ROME – Venice regains its position as the most sensible cultural destination with the opening of the Venice Film Festival, the first major in-person film exhibition of the coronavirus era after the cancellation of Cannes and other foreign festivals have selected to be basically online this year.
But make no mistake about it. The 77th edition of the world’s oldest film festival will look nothing like its predecessors.
Audiences will be excluded from the red carpet, Hollywood stars and movies will be largely absent and internal and external masks will be needed when the festival opens on Wednesday.
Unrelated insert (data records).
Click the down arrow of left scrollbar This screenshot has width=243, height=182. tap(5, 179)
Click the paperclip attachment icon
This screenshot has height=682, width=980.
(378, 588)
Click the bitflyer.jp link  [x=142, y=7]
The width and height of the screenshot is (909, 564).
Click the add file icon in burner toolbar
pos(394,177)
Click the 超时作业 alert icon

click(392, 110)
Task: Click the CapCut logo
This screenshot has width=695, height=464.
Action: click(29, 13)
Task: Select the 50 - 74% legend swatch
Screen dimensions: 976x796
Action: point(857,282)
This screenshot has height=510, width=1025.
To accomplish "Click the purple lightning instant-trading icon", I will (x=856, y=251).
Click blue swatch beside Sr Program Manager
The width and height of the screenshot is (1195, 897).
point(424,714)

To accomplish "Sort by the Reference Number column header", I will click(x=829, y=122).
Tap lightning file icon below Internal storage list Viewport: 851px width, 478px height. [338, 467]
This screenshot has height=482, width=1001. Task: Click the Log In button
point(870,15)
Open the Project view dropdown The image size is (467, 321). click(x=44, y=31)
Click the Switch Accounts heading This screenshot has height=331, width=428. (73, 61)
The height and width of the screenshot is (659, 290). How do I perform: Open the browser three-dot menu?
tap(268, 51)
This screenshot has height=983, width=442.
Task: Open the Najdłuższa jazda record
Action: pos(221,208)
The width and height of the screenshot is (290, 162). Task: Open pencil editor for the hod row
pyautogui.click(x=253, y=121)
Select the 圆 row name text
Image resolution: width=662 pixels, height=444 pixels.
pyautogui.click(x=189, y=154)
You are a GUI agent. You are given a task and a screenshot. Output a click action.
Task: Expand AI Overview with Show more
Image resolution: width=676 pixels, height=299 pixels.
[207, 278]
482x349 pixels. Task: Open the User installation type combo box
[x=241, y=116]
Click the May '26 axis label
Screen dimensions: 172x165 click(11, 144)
These strict measures are evidence of the hard line that Venice and the surrounding Veneto region took to involve the virus when it gave the impression on the lagoon city last February, unlike neighboring Lombardy, which has become the epicenter of the COVID-19 epidemic.in Europe, Veneto largely kept the virus under control with early local closures and general testing once it spread.
Biennale director Robert Cicutto said the resolution to host the festival is a vital sign of rebirth for Venice and the film industry, and said the delight at the Lido will serve as a “laboratory” for long-term cultural encounters. . .
“It will be a pleasure to know how to deal with an event” in the coVID era, he said when presenting this year’s Venice lineup.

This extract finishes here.